▶ **Work instructions**
1. Summarize the winch post thread in three sentences.
2. Reproduce the part of the winch post thread starting at "# need help" and ending at "for the quality)...", keeping every word and mark unchanged.

▶ **Source excerpt**

>> BEGIN

# need help with winch post!



## arkansasnative (Jul 20, 2010)

ive been working on my boat since february and i finally got it back on the trailer today. i was hoping by extending the bunks a little i could support the transom but i ended up having to shift the boat forward anyway. now im trying to figure out a way to modify my winch post to keep from moving it forward. i have come up with a couple of different ideas but i would like other peoples opinions on what i should do. here are some pics from my cell phone at night (i apologize for the quality)...















and is this enough support for my transom? i will have a 9.9 johnson on it... and i have no idea why my bunks look brown but they are gray!


----------



## arkansasnative (Jul 20, 2010)

here's 2 options i came up with... the first is simple but the hole the strap goes thru might wear the strap down. the second option is more complex but overall more ideal...


----------



## Froggy (Jul 21, 2010)

I modified my kinda similar to the above, see links below.


----------



## huntinfool (Jul 21, 2010)

Number two with the angles welded would be the best bet. But if you look around and call a couple boat shops they may have another bow stop that might work better.


----------



## lckstckn2smknbrls (Jul 21, 2010)

Can you move the winch post forward at all?

>> END

▶ **Material supplied**
>> BEGIN

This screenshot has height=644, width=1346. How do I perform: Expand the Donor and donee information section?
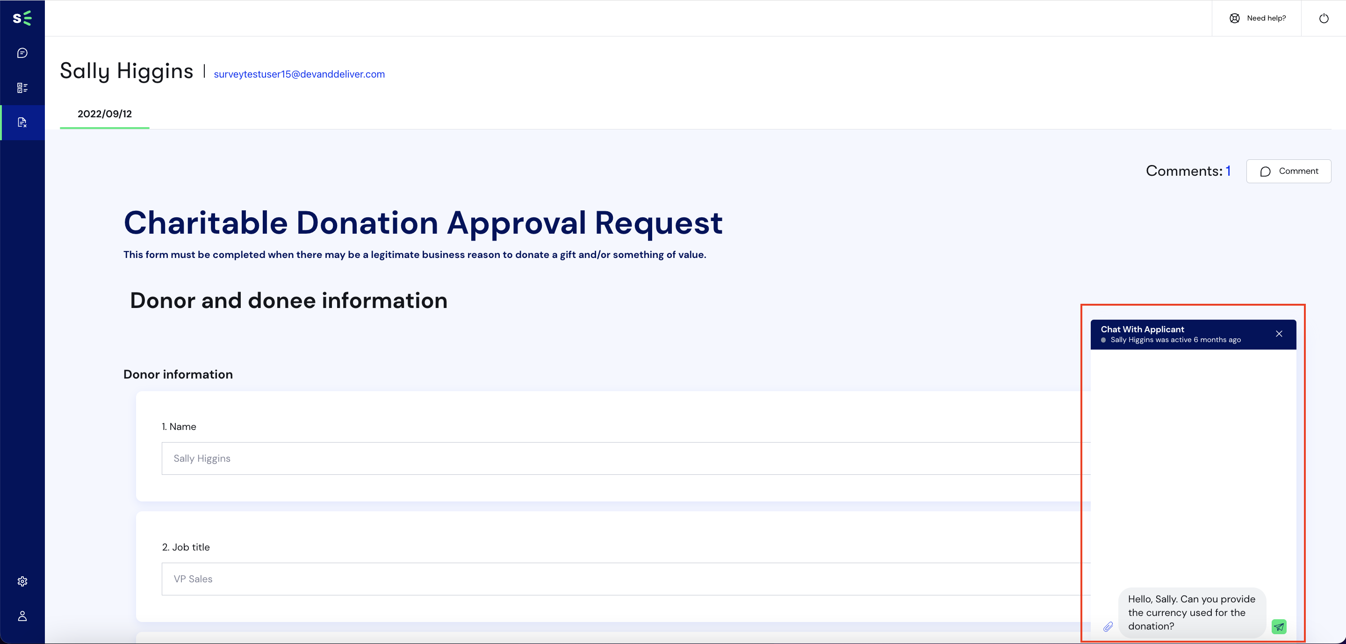288,300
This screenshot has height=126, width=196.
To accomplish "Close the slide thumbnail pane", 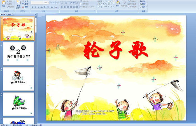I will coord(35,14).
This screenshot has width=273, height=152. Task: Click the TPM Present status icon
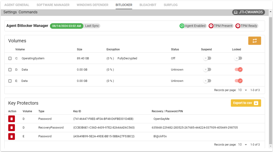click(211, 26)
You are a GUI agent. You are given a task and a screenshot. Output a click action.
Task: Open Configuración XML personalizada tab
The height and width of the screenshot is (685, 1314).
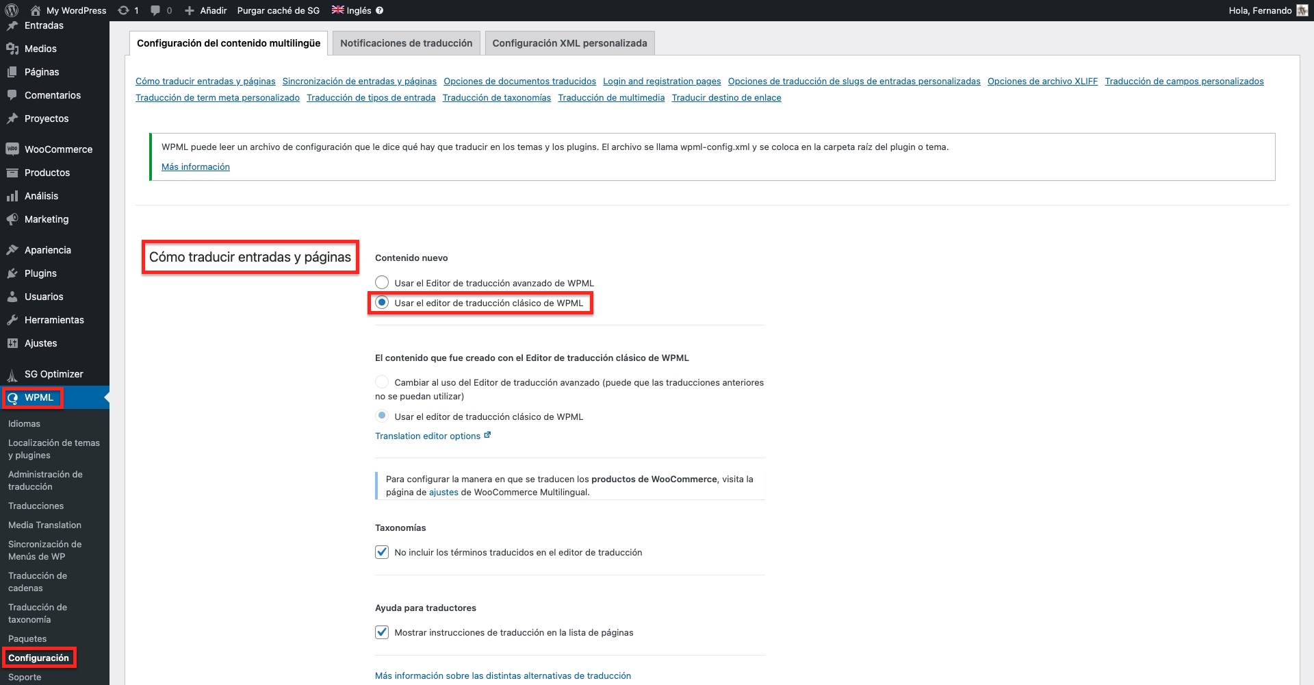tap(569, 43)
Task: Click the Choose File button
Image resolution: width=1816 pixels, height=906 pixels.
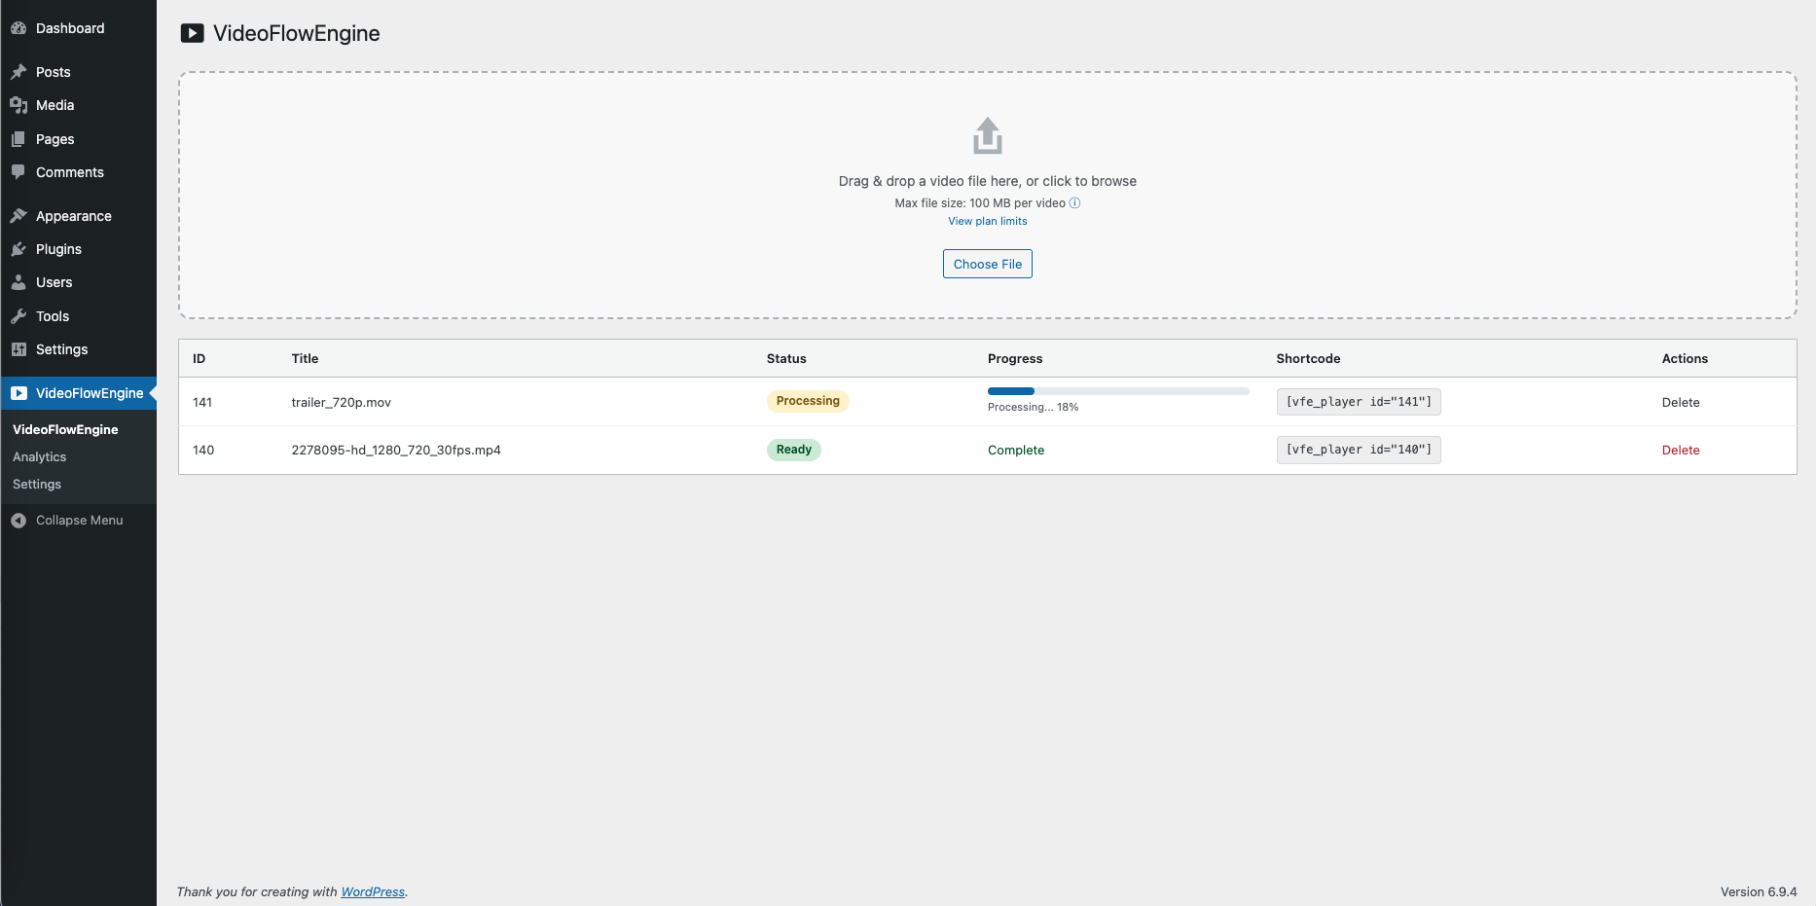Action: 987,264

>> END

▶ **Responses**
1. After getting a boat back on its trailer, the original poster had to shift it forward and asks for opinions on modifying the winch post so it need not be moved forward, as well as whether the transom has enough support for a 9.9 Johnson. The poster offers two options: a simple one whose strap hole might wear the strap, and a more complex but more ideal one. Replies say one member modified a post in a similar way, another recommends the second option with welded angles or checking boat shops for a better bow stop, and a third asks whether the winch post can be moved forward at all.

2.
# need help with winch post!



## arkansasnative (Jul 20, 2010)

ive been working on my boat since february and i finally got it back on the trailer today. i was hoping by extending the bunks a little i could support the transom but i ended up having to shift the boat forward anyway. now im trying to figure out a way to modify my winch post to keep from moving it forward. i have come up with a couple of different ideas but i would like other peoples opinions on what i should do. here are some pics from my cell phone at night (i apologize for the quality)...